A disabled Australian-born girl was dismembered and police needed her stepmother’s help to find the remains because they were in such remote locations, according to court documents filed on Monday by the woman’s lawyers.
The latest details in the case of Zahra Baker were revealed as attorneys for the stepmother said the woman’s bond should be lessened because she helped police. Elisa Baker has been in custody since the day after Zahra was reported missing, and she is accused of trying to throw off investigators by writing a fake ransom note for another child.
Zahra’s father was also arrested on a host of charges unrelated to the girl’s disappearance, but is free on bail.
No one has been charged in Zahra’s death, but police have cast doubt on her parents’ claims they last saw her alive on Oct. 9. Zahra was born in Australia and moved to North Carolina with her father about two years ago.
On Friday, police said they found a bone that matches DNA from Zahra, and believed other remains were about 8km away. They have not said how she died.
Elisa Baker told police on Oct. 24 that Zahra “was deceased, that her body had been dismembered and that it would be recovered at different sites,” according to the documents. She was allowed to accompany police the following two days to sites within about 24km of Hickory, in western North Carolina, showing them where Zahra’s remains were.
The court papers were reported by Charlotte-area TV stations and posted on the Web site of WCNC-TV.
As police continued their investigation, residents left stuffed animals, balloons and birthday cards at a makeshift memorial in front of the family’s house. Pictures and angels hung from a tree outside the home in Hickory, about 80km northwest of Charlotte.
A candlelight vigil for the freckle-faced Zahra, whose cancer forced her to use hearing aids and a prosthetic leg, was scheduled for yesterday, the day she would’ve turned 11.

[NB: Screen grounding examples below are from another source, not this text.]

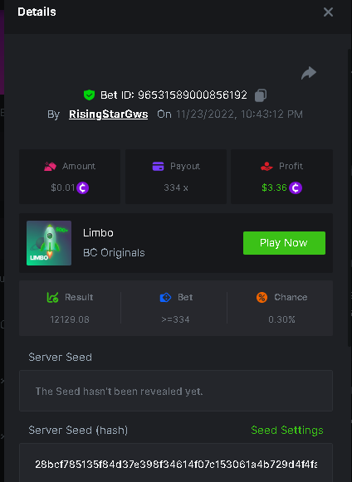Open RisingStarGws user profile link

tap(108, 114)
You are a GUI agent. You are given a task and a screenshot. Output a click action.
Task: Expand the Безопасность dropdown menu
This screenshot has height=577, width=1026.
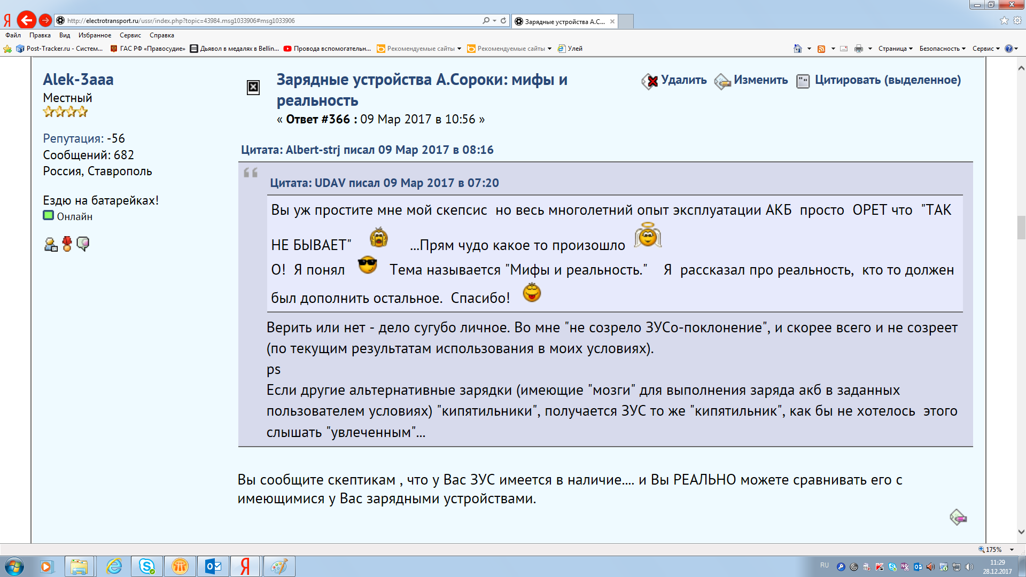pos(942,49)
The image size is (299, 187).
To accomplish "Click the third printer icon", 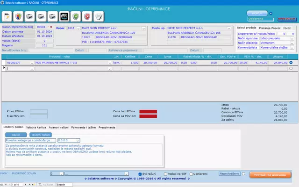I will point(52,17).
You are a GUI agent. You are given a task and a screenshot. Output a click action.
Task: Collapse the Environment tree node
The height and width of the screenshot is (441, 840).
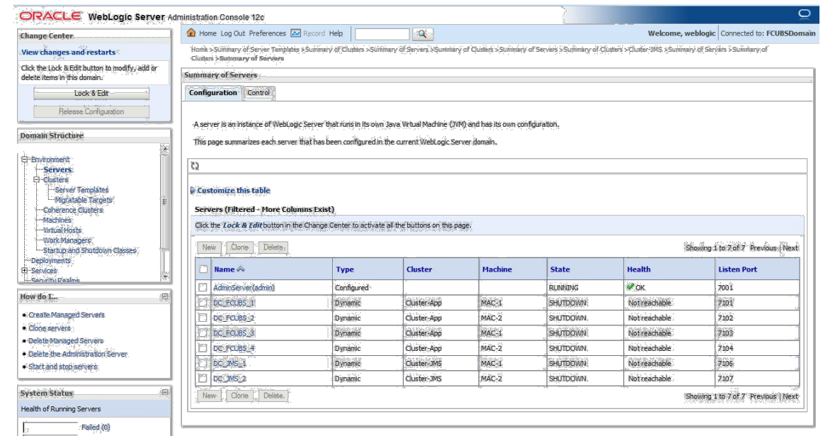pyautogui.click(x=25, y=160)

Calls about the vigil have come in from across the country, said Adrienne Opdyke, one of the organizers of the event planned by the Children’s Protection Council of Catawba County. Candles will be distributed, and a choir is expected to sing. Birthday gifts will be donated to needy children in the area.
Zahra’s parents told authorities she was last seen in her bed at their home in Hickory. Soon after she was reported missing, police had trouble finding anyone other than Zahra’s parents who had seen her alive in the weeks before her disappearance. A suspicious early morning fire occurred at the family’s home several hours before she was reported missing.
It was then that police discovered a ransom note addressed to Adam Baker’s boss on the windshield of Baker’s car. Police went to that man’s house, and found him and his daughter to be fine. Elisa Baker admitted writing the note and was charged with obstruction of justice charge, police said.
Adam Baker, 33, is facing one count each of assault with a deadly weapon and failure to return rental property, two counts of communicating threats and five counts of writing worthless checks, authorities said.